Monday, February 11th 2008

Netflix Drops HD DVD

Netflix believes the winner in the HD format war has been determined and said that it has begun stocking Blu-ray discs exclusively. The company said that its move is prompted by the decision of four out of the six major movie studios to publish high-def DVD titles only in the Sony-developed Blu-ray format. The online movie rental company intends to phase out HD DVDs by the end of this year and, as of now, is purchasing HD titles in Blu-ray only.
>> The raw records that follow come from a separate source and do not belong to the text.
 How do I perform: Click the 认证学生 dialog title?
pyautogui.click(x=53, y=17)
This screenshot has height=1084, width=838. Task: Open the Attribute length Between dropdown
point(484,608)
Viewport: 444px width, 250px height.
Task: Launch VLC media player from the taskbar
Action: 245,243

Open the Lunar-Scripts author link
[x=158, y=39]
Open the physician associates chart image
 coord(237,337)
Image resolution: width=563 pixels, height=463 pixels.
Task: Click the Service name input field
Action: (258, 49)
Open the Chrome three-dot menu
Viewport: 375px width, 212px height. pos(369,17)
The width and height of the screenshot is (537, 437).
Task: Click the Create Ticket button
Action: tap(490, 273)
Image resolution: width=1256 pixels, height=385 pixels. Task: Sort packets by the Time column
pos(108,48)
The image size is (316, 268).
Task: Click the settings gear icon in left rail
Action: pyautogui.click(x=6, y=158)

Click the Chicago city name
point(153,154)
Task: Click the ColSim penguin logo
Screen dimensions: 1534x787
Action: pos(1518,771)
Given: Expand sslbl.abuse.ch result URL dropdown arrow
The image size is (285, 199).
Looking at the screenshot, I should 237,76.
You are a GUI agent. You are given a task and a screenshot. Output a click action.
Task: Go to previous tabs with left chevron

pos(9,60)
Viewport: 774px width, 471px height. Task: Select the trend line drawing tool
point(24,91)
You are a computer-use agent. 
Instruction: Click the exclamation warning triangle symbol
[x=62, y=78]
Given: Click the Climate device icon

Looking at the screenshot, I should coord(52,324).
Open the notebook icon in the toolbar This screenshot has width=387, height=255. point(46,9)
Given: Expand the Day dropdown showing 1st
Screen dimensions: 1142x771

The firm’s current HD DVD inventory will remain available to customers until the discs' “natural life cycle” takes them out of circulation in the coming months. "The prolonged period of competition between two formats has prevented clear communication to the consumer regarding the richness of the high-def experience versus standard definition," said Ted Sarandos, chief content officer for Netflix, in a prepared statement.

"We're now at the point where the industry can pursue the migration to a single format, bring clarity to the consumer and accelerate the adoption of high-def. Going forward, we expect that all of the studios will publish in the Blu-ray format and that the price points of high-def DVD players will come down significantly. These factors could well lead to another decade of disc-based movie watching as the consumer's preferred means,” Sarandos believes.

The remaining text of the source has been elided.